朝方に経済産業省が発表した4月の鉱工業生産指数は前月から0.4%低下。民間予測の中央値は前月比1.5%上昇で、予想に反して3カ月ぶりに低下した。日本と中国の生産停滞を警戒した売りが幅広い銘柄に広がった。アドテストや東エレクなどこれまで相場をけん引してきた値がさの半導体株が下げた。
月間では日経平均は5カ月連続で上昇した。5月の月間上昇率は7.0%と、20年11月以来の大きさだった。
日経平均は目先的に調整局面入りするとの指摘が聞かれるなか、米国ではボウマン米連邦準備制度理事会(FRB)理事やボストン連銀のコリンス総裁など複数の金融当局者の発言機会のほか、5月のシカゴ購買部協会景気指数や4月のJOLT求人件数、米地区連銀経済報告(ベージュブック)の発表が予定されており、目先的には米国市場の影響を受けやすくなりそうだ。

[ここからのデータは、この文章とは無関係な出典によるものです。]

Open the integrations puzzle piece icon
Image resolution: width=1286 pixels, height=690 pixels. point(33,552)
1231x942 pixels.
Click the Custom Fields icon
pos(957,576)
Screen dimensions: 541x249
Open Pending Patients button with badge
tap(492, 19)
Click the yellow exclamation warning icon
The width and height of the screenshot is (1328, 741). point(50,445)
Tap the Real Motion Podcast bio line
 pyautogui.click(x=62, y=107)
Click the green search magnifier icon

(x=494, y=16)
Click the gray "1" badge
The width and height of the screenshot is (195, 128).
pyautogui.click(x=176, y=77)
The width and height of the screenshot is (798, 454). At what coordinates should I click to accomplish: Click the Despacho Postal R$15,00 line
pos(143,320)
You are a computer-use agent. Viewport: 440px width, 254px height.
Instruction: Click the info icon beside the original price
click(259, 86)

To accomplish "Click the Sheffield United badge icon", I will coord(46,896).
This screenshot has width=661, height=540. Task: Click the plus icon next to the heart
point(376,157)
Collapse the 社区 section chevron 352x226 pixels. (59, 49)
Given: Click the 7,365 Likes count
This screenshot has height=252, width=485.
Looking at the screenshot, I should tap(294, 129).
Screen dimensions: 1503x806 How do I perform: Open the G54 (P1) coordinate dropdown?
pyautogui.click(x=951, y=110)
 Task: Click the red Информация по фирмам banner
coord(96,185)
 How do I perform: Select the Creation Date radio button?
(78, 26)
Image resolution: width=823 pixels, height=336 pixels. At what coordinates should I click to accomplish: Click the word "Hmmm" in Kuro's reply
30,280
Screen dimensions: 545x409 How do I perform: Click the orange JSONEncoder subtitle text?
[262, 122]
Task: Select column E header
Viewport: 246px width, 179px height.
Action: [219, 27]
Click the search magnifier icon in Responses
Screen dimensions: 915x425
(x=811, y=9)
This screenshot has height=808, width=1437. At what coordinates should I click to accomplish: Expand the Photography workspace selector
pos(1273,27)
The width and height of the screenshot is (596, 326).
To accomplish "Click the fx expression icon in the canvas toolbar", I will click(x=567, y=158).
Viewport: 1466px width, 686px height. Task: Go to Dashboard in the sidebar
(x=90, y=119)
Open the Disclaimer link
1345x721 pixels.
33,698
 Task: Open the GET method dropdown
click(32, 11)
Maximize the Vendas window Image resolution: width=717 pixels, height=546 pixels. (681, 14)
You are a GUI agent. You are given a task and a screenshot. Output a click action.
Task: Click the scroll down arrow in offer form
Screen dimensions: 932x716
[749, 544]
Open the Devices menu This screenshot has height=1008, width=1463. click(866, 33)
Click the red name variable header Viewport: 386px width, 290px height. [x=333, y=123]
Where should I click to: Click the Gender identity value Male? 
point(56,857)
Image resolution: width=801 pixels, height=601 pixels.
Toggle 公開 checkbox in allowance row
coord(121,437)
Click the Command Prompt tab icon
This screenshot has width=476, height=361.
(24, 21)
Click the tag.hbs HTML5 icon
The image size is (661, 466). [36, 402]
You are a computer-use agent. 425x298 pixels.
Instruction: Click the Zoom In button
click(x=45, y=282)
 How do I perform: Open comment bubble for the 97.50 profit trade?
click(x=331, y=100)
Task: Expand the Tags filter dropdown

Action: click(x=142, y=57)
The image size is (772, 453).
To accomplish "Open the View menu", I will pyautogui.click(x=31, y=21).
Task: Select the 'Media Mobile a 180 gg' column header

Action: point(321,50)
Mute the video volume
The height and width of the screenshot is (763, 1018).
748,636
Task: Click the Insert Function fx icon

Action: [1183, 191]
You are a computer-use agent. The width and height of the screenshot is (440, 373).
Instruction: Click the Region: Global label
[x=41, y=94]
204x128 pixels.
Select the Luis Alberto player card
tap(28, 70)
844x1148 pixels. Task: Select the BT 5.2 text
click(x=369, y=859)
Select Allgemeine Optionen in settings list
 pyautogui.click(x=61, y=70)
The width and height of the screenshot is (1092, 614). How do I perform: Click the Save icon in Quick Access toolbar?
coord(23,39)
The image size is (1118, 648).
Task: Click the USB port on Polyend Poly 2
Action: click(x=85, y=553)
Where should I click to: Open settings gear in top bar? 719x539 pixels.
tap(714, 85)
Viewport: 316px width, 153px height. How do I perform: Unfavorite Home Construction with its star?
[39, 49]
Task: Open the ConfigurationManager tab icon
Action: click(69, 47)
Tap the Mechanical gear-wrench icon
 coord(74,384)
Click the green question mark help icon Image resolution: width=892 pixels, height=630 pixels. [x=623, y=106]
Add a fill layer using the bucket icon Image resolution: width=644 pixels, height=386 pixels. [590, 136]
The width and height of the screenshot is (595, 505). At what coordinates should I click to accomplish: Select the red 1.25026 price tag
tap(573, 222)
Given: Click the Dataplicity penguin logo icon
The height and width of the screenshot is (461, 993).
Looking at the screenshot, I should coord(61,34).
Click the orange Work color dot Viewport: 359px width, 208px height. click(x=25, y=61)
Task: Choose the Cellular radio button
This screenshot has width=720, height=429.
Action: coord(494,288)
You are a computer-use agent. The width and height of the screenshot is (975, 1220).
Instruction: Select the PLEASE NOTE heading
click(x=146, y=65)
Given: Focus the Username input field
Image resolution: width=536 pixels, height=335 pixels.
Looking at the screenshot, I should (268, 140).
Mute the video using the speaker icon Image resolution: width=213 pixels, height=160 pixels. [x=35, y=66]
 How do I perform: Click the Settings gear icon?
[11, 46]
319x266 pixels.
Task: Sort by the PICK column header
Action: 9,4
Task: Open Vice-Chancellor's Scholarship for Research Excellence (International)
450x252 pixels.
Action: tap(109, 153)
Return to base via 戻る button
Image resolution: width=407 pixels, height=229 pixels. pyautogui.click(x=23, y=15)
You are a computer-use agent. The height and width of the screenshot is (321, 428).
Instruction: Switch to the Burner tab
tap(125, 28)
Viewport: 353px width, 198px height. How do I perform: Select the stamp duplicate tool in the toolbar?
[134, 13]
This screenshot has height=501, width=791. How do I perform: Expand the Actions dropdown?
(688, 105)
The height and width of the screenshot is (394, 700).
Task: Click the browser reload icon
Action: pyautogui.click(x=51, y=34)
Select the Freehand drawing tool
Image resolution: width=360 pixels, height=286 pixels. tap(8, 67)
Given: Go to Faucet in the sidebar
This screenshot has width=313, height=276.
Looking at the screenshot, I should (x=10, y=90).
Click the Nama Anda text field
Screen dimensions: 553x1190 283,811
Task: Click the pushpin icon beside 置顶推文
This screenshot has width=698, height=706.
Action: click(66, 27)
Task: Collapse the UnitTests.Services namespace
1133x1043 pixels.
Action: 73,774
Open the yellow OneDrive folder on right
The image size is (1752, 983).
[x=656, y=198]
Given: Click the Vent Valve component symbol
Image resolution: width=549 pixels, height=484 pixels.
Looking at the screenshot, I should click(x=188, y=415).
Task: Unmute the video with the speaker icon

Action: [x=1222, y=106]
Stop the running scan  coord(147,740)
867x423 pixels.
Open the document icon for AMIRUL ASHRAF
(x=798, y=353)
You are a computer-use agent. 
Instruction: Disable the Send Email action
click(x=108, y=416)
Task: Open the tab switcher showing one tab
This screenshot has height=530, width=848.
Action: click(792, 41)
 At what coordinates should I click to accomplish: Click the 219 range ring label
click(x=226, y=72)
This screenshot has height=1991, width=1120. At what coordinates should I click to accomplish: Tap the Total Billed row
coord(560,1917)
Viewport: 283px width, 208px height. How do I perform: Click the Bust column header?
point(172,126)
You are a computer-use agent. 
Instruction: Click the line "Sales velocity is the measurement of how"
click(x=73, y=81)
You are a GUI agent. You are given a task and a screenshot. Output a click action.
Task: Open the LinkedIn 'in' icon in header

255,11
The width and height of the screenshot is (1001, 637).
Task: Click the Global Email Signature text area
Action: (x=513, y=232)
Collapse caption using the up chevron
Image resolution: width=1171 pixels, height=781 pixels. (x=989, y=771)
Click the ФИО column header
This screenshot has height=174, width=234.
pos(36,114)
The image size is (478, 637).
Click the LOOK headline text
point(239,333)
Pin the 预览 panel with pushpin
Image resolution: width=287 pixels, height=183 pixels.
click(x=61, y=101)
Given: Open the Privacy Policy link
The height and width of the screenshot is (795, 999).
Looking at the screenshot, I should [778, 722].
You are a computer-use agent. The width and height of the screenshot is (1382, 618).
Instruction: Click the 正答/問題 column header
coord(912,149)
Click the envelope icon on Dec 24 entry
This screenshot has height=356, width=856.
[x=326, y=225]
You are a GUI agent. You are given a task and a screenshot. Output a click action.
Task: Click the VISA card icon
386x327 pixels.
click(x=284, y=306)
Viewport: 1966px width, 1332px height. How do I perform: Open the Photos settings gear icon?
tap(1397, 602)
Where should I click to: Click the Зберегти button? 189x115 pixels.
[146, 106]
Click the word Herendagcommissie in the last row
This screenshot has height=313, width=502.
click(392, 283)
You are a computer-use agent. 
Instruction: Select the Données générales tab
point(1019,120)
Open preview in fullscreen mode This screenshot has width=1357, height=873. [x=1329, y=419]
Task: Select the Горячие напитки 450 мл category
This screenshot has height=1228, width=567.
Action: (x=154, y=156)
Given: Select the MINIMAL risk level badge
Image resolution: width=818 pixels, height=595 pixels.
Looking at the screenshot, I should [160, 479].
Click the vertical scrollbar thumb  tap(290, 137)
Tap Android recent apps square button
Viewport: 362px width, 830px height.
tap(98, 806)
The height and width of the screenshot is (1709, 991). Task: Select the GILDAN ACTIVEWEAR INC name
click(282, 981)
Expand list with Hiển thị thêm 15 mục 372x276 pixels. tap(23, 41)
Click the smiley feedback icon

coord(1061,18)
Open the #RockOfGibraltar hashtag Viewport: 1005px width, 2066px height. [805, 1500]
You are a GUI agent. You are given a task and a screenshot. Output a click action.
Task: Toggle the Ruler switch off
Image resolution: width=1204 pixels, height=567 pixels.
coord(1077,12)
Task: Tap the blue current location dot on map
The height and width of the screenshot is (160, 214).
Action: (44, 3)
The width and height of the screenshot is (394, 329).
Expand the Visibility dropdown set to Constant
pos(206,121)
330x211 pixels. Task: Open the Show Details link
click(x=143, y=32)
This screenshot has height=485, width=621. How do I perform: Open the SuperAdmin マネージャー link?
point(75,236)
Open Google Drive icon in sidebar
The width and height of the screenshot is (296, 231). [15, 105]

東証株価指数(TOPIX)は続落し、前日比28.59ポイント(1.32%)安の2130.63で終えた。東証プライムの売買代金は概算で6兆9552億円と2022年4月の市場再編後では最大だった。大引けで主要な株価指数の構成銘柄の入れ替えに伴う売買が活発化した。売買高は25億8648万株だった。値下がり銘柄数は1571、値上がりは230、変わらずは34銘柄だった。